# How to deal with window in shower



## gofer

I'd like convert our tub to tub and shower by having walls tiled for shower, plumbing put in for shower.  My problem is there is a 36"x24" window on a shower wall and it kills my (low) budget to remove it.  Any suggestions on what to do?
If you know of any other forums, that would be great too.

Thankshttp://www.houserepairtalk.com/images/smilies/confused.gif


----------



## TxBuilder

Can you just leave it? Is there a reason you don't want a window?


----------



## nealtw

Hopefully you plan to take down drywall and put up backerboard and all that stuff. If you have vynel window take the sill off replace it with backerboard with a spacer at the window so you have a 5 degree slope out. When you tile, stop the tile 1/8" away from window and fill that with silicon. Check and repair silicon monthly for the rest of you life. If your window is wood or?, do all of the above and have glass outfit install a tempured glass plug for the hole window. Don't forget to upgrade the fan.


----------



## joecaption

It's never a good Idea to have a window in a shower. It will jusy be one more way for water to get into the wall, and will stay mildowed up unless you wipe it down every time someone takes a shower.
If you have vinyl siding it's pretty easy to remove and repair and only cost about $50.00 for materials.


----------



## CharlieO

It is best to take the window out to avoid future issues but, it looks like a vinyl window in your pic.
As Neal suggested, install a peice of backed board under the sill, I would put backer board all the way around the inside of the window and caulk it. then install a mable sill with thinset on a slight pitch out then tile up the sides and across the top with bullnose tile to meet your wall tile, caulk along the window and check caulk regularly.


----------



## gofer

Sorry for not providing more detail.  The window is vinyl, I did plan remove the drytwall to install cement back board for tiling.  My concern is that some water will be running down and out the weep holes of the window.  Our exterior is stucco and I don't want to mess with that.  

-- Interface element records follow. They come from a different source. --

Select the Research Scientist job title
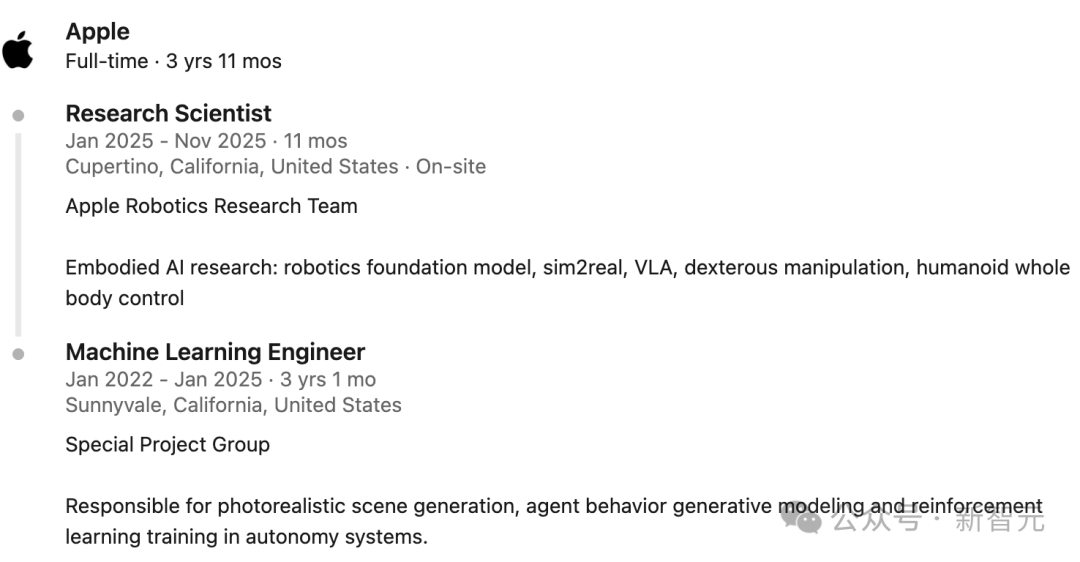1080x562 pixels. click(x=168, y=113)

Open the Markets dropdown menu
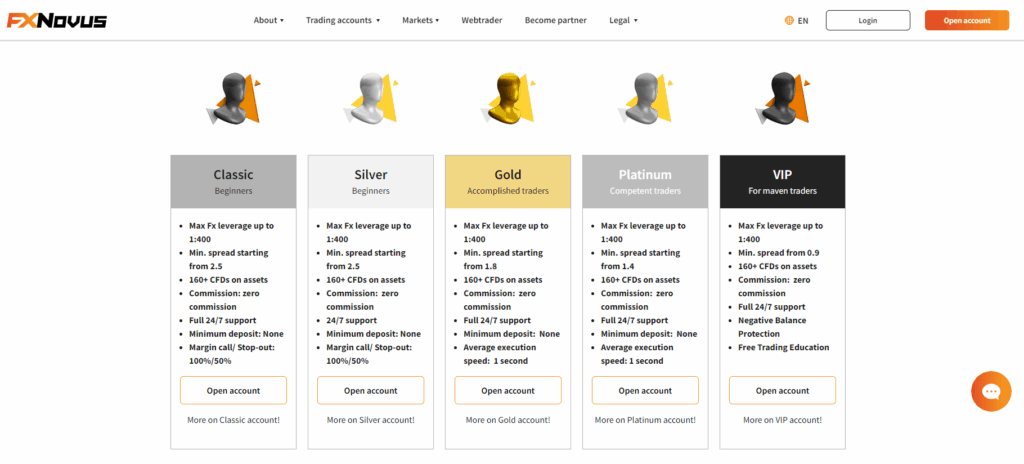click(x=420, y=20)
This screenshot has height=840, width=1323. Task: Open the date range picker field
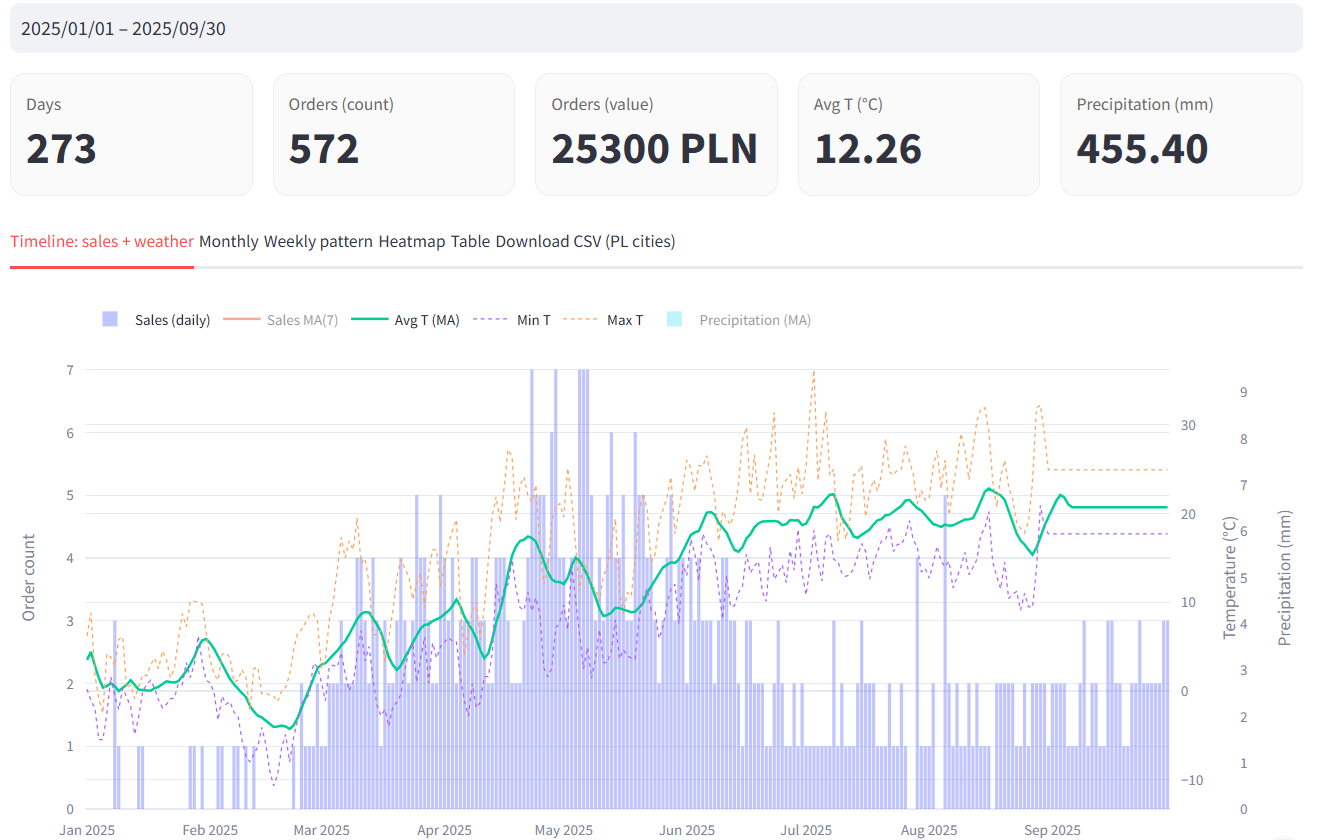(655, 29)
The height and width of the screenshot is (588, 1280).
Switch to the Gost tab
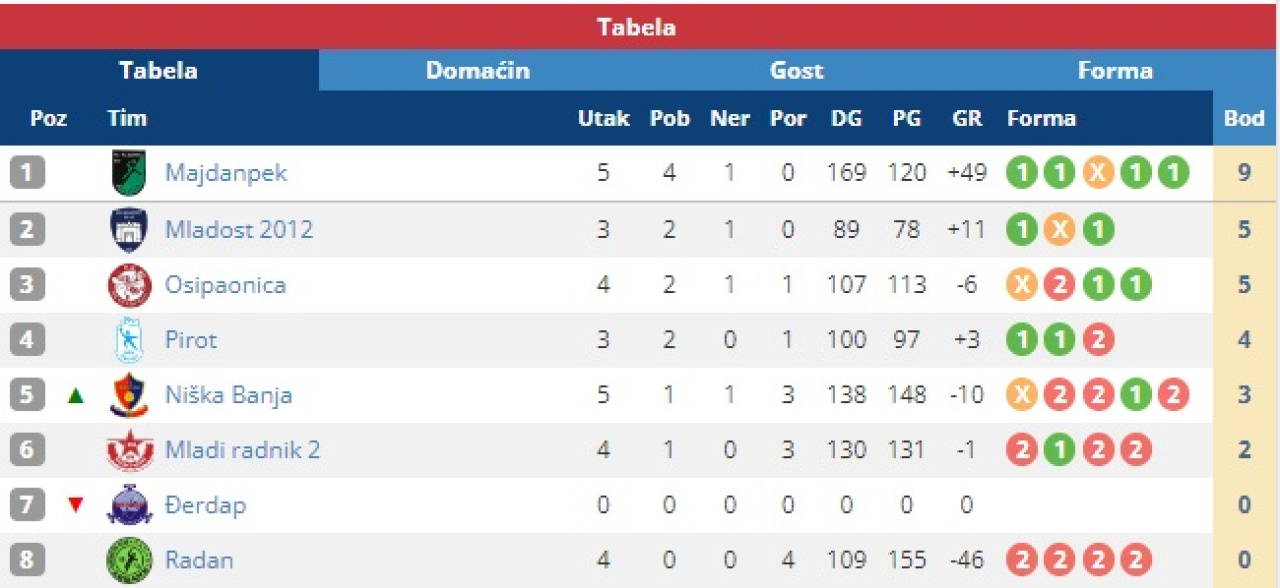(x=796, y=71)
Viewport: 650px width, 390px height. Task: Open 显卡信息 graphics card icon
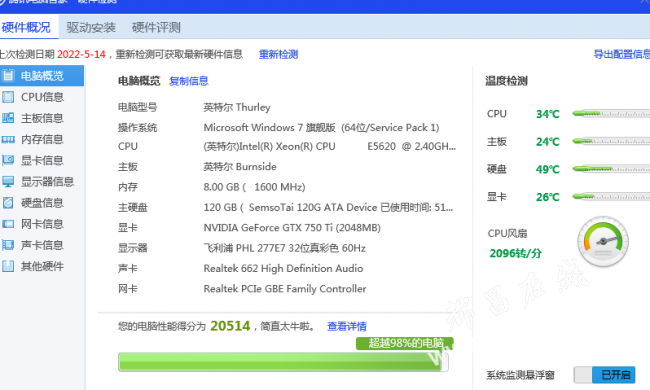click(8, 160)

Any ideas for a barrier?  One person suggested using a pressure rod inside the window and taking a shower curtain and cutting it to size. I don't care for that own.
Another person suggested fabricating some plastic windows, kind of like a second set of windows.  Tap plastics is really good about doing custom things like that.


----------



## janellelk

Wow, my sweetheart and I just moved into an apartment with a shower/bath window.  It has driven us nuts!  

Ultimately we decided to do the pressure rod and cutting a shower curtain route.  It doesn't look bad and it really protects the woodwork.  Of course I would be thrilled to not have it in there but we couldn't do any permanent alterations nor did we want to invest a lot of money into the project.

It is what it is.  Best of luck!


----------



## nswef

I just made a curtain out of a tightly woven nylon.  It covers the window and a bit of the surround.  The trim around the window is wood, painted.  We've had it 30 years and no real problems.  I do check it every week or so for damp and mildew.


----------